To that finish they’re exploring other ways of supplying the refinery, principally through a pipeline from the northeastern port of Rostock.

But Koeppen, the MP, mentioned that received’t clear up the downside. The pipeline can ship solely 19,000 of the 32,000 tonnes a day of oil that PCK wants, he mentioned.

“Rostock port is also not deep enough to accept oil tankers,” he mentioned.
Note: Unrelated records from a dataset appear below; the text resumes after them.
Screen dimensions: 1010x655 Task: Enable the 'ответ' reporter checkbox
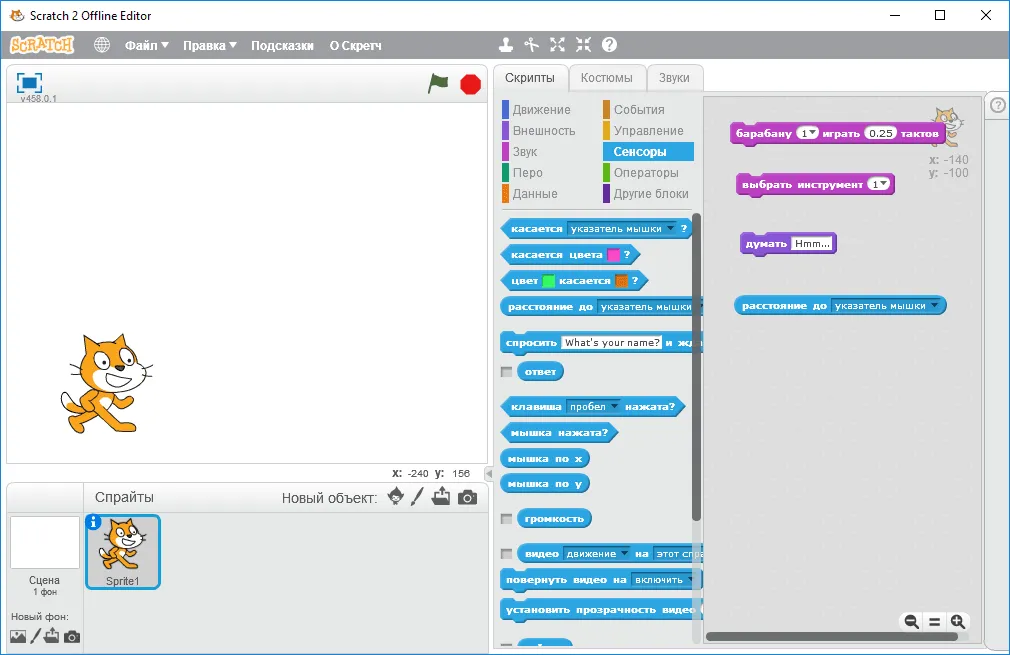pos(506,372)
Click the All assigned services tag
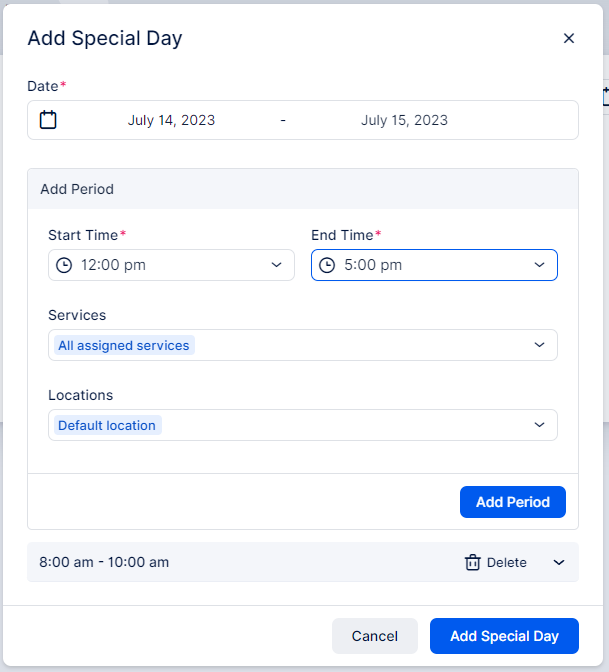The image size is (609, 672). pyautogui.click(x=124, y=345)
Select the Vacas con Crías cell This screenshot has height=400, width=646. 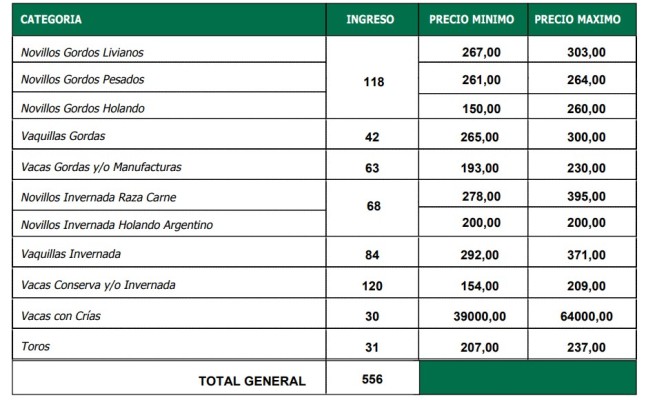(169, 314)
The oil must be imported into Wilhelmshaven on the North Sea and transferred on to smaller ships, he added. “And we don’t have the ships.”

PCK additionally hopes to obtain oil from Kazakhstan, and is wanting into provides through the Polish port of Gdansk. “But the Poles say they don’t want to supply us while the plant is still owned by Rosneft,” mentioned a employee at PCK, who declined to be named. “And we can’t just brush that aside.”

Longer-term Berlin desires to safe PCK’s future by reworking it right into a “green refinery”. Two firms — Enertrag, a wind power agency, and Verbio, a biofuels producer that already has operations in Schwedt — have expressed an curiosity in taking stakes in PCK.

Hoppe mentioned with their involvement, the refinery might produce “green hydrogen” which may very well be mixed with CO₂ captured from the environment to make sustainable artificial fuels — together with “e-kerosene” for planes.

But it should take years for PCK to make the transition. Meanwhile, an oil embargo looms that would have fateful short-term penalties for the refinery.

“Three months have passed [since the embargo was agreed] and we’re still hearing the same promises,” mentioned Hoppe. “Time is running out.”